### Assignment
Look for the line with "Where should I" in the data below, then reproduce word for word that line and every line after it. Leave out all pictures and add nothing.

### Records to process
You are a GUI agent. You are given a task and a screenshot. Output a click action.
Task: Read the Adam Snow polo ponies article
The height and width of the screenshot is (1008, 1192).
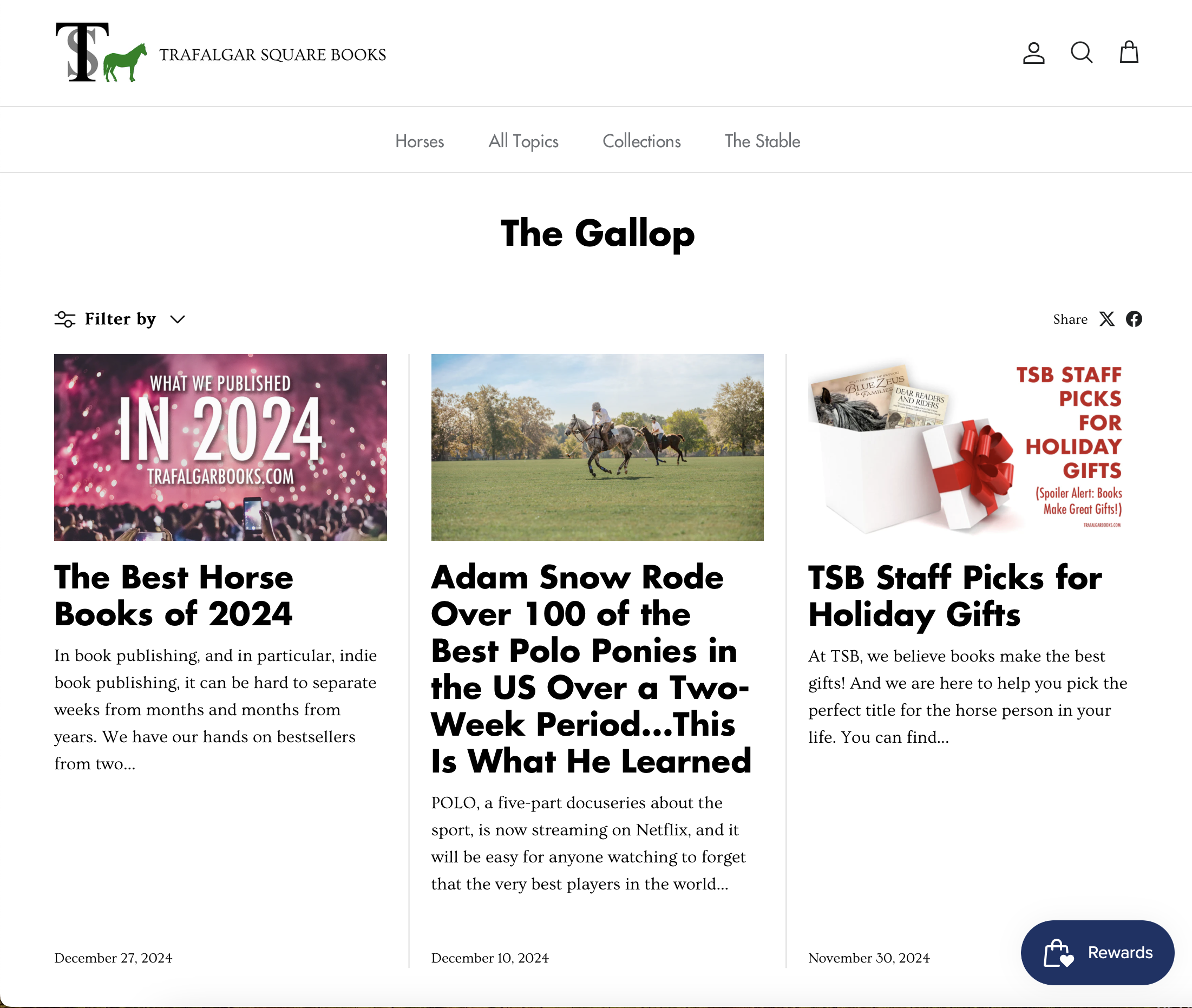pyautogui.click(x=592, y=669)
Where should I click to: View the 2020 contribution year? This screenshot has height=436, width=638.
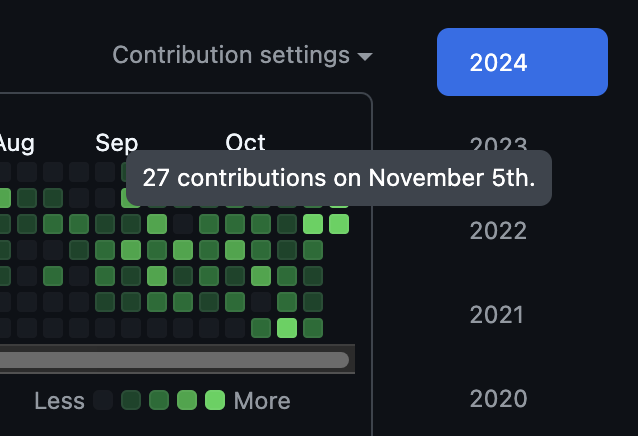(x=498, y=399)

### Exercise result
Where should I click to: View the 2020 contribution year? This screenshot has height=436, width=638.
(x=498, y=399)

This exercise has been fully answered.